* _DATA TO EXAMINE_
::::::

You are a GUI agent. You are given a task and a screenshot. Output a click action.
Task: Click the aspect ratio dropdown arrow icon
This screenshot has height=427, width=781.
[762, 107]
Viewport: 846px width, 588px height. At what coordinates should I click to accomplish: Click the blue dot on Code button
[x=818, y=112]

::::::

* _ASSIGNMENT_
Your reply should contain every record, unchanged and complete.

* _RESULT_
You are a GUI agent. You are given a task and a screenshot. Output a click action.
Task: Click the aspect ratio dropdown arrow icon
This screenshot has height=427, width=781.
[762, 107]
Viewport: 846px width, 588px height. At what coordinates should I click to accomplish: Click the blue dot on Code button
[x=818, y=112]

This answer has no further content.